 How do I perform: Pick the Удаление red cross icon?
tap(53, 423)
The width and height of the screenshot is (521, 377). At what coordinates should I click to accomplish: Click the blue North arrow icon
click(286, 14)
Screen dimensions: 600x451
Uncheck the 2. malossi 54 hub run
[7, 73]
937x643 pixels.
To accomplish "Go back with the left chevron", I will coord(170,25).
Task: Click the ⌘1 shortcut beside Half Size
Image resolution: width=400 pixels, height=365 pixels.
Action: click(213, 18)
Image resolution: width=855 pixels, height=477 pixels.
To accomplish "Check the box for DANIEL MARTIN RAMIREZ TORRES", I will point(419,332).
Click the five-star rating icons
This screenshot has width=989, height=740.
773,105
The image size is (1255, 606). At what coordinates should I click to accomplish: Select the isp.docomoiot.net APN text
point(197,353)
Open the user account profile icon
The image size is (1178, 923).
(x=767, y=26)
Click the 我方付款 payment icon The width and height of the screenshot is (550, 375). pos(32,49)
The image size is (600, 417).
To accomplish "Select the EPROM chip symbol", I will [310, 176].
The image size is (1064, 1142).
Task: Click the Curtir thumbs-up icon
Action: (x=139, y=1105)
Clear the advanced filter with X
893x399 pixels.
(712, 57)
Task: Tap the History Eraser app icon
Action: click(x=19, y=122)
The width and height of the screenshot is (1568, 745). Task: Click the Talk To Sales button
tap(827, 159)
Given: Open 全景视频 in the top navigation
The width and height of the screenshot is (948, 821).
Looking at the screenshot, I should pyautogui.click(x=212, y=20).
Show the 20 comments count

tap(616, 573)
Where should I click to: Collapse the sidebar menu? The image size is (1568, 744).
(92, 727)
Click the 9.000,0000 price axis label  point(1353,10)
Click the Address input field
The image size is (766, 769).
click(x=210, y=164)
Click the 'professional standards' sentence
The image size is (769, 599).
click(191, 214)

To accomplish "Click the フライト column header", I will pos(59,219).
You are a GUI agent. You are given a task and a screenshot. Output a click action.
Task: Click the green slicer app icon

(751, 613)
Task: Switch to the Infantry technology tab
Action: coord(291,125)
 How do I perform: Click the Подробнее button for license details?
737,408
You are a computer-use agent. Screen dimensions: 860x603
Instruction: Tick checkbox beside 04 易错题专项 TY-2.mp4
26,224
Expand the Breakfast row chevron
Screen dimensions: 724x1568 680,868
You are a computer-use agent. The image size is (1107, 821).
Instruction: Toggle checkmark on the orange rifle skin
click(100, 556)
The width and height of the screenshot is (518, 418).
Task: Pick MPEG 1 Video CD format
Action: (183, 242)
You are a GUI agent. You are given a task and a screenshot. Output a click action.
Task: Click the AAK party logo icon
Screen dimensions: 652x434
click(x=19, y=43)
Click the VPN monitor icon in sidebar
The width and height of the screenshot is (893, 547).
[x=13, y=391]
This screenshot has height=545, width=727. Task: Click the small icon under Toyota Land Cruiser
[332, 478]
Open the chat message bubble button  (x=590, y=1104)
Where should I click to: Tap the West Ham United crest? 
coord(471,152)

__Exercise__
Each record above is to be reproduced word for word.

__Solution to the problem__
 How do I perform: Pick the Удаление red cross icon?
tap(53, 423)
The width and height of the screenshot is (521, 377). At what coordinates should I click to accomplish: Click the blue North arrow icon
click(286, 14)
Screen dimensions: 600x451
Uncheck the 2. malossi 54 hub run
[7, 73]
937x643 pixels.
To accomplish "Go back with the left chevron", I will coord(170,25).
Task: Click the ⌘1 shortcut beside Half Size
Image resolution: width=400 pixels, height=365 pixels.
Action: click(213, 18)
Image resolution: width=855 pixels, height=477 pixels.
To accomplish "Check the box for DANIEL MARTIN RAMIREZ TORRES", I will point(419,332).
Click the five-star rating icons
This screenshot has width=989, height=740.
773,105
The image size is (1255, 606). At what coordinates should I click to accomplish: Select the isp.docomoiot.net APN text
point(197,353)
Open the user account profile icon
The image size is (1178, 923).
(x=767, y=26)
Click the 我方付款 payment icon The width and height of the screenshot is (550, 375). pos(32,49)
The image size is (600, 417).
To accomplish "Select the EPROM chip symbol", I will [310, 176].
The image size is (1064, 1142).
Task: Click the Curtir thumbs-up icon
Action: (x=139, y=1105)
Clear the advanced filter with X
893x399 pixels.
(712, 57)
Task: Tap the History Eraser app icon
Action: click(x=19, y=122)
The width and height of the screenshot is (1568, 745). Task: Click the Talk To Sales button
tap(827, 159)
Given: Open 全景视频 in the top navigation
The width and height of the screenshot is (948, 821).
Looking at the screenshot, I should pyautogui.click(x=212, y=20).
Show the 20 comments count

tap(616, 573)
Where should I click to: Collapse the sidebar menu? The image size is (1568, 744).
(92, 727)
Click the 9.000,0000 price axis label  point(1353,10)
Click the Address input field
The image size is (766, 769).
click(x=210, y=164)
Click the 'professional standards' sentence
The image size is (769, 599).
click(191, 214)

To accomplish "Click the フライト column header", I will pos(59,219).
You are a GUI agent. You are given a task and a screenshot. Output a click action.
Task: Click the green slicer app icon

(751, 613)
Task: Switch to the Infantry technology tab
Action: coord(291,125)
 How do I perform: Click the Подробнее button for license details?
737,408
You are a computer-use agent. Screen dimensions: 860x603
Instruction: Tick checkbox beside 04 易错题专项 TY-2.mp4
26,224
Expand the Breakfast row chevron
Screen dimensions: 724x1568 680,868
You are a computer-use agent. The image size is (1107, 821).
Instruction: Toggle checkmark on the orange rifle skin
click(100, 556)
The width and height of the screenshot is (518, 418).
Task: Pick MPEG 1 Video CD format
Action: (183, 242)
You are a GUI agent. You are given a task and a screenshot. Output a click action.
Task: Click the AAK party logo icon
Screen dimensions: 652x434
click(x=19, y=43)
Click the VPN monitor icon in sidebar
The width and height of the screenshot is (893, 547).
[x=13, y=391]
This screenshot has height=545, width=727. Task: Click the small icon under Toyota Land Cruiser
[332, 478]
Open the chat message bubble button  (x=590, y=1104)
Where should I click to: Tap the West Ham United crest? 
coord(471,152)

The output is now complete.